Task objective: Return, character for character, the lines of the entries from the one containing "800x432 pixels." through the one containing "Action: [78, 416]", both included. Leave the pictures out of your answer.

Data supplied:

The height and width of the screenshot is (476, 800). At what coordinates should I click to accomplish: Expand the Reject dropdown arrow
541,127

---

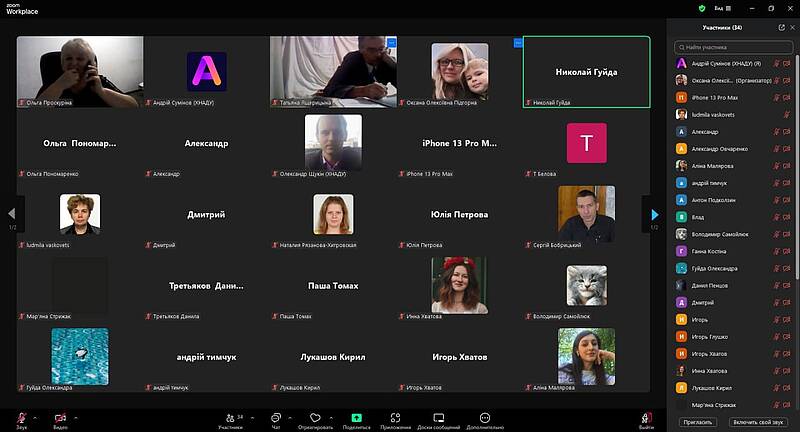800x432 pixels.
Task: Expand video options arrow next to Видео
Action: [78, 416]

The reply:
800x432 pixels.
Task: Expand video options arrow next to Видео
Action: [78, 416]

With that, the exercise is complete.